Omaha danseuse féline T1 (Kate Worley & Reed Waller) – Tabou

Assurément, Omaha the Cat dancer est l’un de ces petits chef-d’œuvre injustement délaissés par les lecteurs. Le personnage d’Omaha, cette strip-teaseuse crée en 1981 par Reed Waller pour la revue Vootie avant d’être repris dans le magazine Bizarre Sex de Denis Kitchen, aurait très bien pu ne rester qu’une anecdotique bande animalière réservée aux adultes, mais l’arrivée de la scénariste Kate Worley, alors compagne du dessinateur, en a décidé autrement. Mêlant avec brio les ingrédients d’un feuilleton à rebondissement, à mi-chemin entre la série policière et le soap opera, combinant des préoccupations adultes à une inventive utilisation des codes de la bande dessinée animalière, elle a su donner une véritable profondeur à ses personnages tout en livrant une critique acerbe des conservatismes de tous poils.
Évidemment, la série est à réserver aux adultes ; les scènes d’amour ne manquent pas et tout cela se passe avec entrain, mais, contrairement à bien d’autres œuvres du même registre, chacune de ces représentations sexuelles est parfaitement et logiquement intégrée au scénario.
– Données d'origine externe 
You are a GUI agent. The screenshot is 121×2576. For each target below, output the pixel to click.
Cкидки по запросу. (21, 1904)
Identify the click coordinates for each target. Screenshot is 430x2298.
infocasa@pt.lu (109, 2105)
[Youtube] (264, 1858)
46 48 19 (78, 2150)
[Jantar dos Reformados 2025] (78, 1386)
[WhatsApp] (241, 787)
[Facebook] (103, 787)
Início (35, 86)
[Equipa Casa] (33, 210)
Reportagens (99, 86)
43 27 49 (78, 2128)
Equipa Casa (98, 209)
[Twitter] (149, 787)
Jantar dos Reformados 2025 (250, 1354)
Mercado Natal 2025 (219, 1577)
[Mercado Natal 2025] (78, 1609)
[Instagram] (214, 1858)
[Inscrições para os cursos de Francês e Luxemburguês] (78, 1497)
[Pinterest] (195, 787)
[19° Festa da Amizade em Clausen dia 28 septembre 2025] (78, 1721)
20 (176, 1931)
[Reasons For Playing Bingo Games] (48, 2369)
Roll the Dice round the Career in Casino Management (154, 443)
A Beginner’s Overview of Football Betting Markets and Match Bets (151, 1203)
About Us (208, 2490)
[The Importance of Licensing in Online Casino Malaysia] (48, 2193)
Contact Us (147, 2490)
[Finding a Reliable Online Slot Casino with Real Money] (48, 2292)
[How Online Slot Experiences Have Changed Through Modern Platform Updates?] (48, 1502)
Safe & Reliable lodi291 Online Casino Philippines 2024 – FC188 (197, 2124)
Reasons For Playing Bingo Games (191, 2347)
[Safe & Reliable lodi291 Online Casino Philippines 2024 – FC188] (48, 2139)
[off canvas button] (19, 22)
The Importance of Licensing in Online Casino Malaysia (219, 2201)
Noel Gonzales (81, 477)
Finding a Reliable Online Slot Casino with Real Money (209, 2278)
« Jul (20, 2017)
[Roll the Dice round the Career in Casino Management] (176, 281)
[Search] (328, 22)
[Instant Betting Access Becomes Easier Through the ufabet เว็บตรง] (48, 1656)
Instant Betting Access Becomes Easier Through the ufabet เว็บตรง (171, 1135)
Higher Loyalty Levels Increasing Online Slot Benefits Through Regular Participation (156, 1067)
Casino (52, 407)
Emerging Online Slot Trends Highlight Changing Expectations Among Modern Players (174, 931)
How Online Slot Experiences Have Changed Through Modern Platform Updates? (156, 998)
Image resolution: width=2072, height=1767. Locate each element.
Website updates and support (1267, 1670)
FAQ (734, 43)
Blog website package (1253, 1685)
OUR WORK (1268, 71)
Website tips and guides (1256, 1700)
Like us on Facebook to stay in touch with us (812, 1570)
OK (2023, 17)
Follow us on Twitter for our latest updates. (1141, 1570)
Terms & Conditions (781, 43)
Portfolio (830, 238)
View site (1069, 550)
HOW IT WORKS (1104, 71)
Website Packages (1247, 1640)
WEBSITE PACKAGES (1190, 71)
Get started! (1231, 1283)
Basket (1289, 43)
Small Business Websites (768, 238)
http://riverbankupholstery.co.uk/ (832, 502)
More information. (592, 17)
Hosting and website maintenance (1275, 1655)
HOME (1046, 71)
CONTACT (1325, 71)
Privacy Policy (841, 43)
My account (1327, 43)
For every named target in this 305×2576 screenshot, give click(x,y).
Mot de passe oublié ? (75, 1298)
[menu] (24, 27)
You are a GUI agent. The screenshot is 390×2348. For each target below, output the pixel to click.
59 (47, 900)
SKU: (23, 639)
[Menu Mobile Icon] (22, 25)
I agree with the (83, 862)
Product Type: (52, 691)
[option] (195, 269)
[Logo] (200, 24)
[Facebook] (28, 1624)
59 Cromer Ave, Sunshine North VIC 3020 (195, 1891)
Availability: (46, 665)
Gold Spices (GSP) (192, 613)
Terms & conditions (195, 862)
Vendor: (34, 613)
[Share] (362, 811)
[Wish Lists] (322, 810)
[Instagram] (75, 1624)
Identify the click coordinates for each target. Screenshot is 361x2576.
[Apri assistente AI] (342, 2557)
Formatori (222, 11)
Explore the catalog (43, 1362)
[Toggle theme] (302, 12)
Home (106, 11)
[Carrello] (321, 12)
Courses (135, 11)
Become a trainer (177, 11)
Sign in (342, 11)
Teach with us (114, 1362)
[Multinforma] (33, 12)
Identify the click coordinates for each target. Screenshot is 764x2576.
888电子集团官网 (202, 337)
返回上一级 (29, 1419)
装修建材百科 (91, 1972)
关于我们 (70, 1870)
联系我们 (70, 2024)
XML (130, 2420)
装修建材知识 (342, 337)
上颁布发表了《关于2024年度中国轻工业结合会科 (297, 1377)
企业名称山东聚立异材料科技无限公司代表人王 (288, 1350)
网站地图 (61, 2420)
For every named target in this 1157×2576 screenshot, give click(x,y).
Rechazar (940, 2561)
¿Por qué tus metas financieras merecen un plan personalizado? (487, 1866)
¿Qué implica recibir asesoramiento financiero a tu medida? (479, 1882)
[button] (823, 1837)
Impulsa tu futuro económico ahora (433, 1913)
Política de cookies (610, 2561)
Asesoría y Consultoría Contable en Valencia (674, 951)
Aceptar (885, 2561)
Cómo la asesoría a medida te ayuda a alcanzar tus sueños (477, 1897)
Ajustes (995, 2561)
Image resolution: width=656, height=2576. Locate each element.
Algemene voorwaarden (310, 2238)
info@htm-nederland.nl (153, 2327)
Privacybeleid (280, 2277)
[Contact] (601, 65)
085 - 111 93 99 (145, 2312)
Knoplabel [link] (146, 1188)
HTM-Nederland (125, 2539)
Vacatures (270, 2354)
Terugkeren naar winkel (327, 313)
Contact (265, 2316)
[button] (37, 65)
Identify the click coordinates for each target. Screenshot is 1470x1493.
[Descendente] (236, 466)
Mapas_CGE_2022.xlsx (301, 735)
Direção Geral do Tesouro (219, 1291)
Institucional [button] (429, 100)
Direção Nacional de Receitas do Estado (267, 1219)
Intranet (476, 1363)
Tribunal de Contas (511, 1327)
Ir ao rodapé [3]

Que le lecteur avide d’histoires rocambolesques (j’aurais pu écrire « sans queue ni tête »), uniquement destinées à introduire des scènes de sexe, passe son chemin. Ici tout est crédible [1], centré sur les aventures sentimentales, et donc sexuelles, d’Omaha.
La série elle-même n’est pas inconnue des lecteurs francophones. Deux courts épisodes furent publiés dans la revue USA Magazine de années 90, et les éditions Glénat sortirent en 1992 et 1993 quatre albums grand format de la délicieuse féline dans leur bien nommée collection Frou-Frou. Il existe également un album aux dimensions plus petites publié par les éphémères éditions du Balcon en 2001, mais un tragique accident de voiture avait mis fin à la relation entre Reed Waller et Kate Worley, poussant peu à peu Omaha dans l’oubli.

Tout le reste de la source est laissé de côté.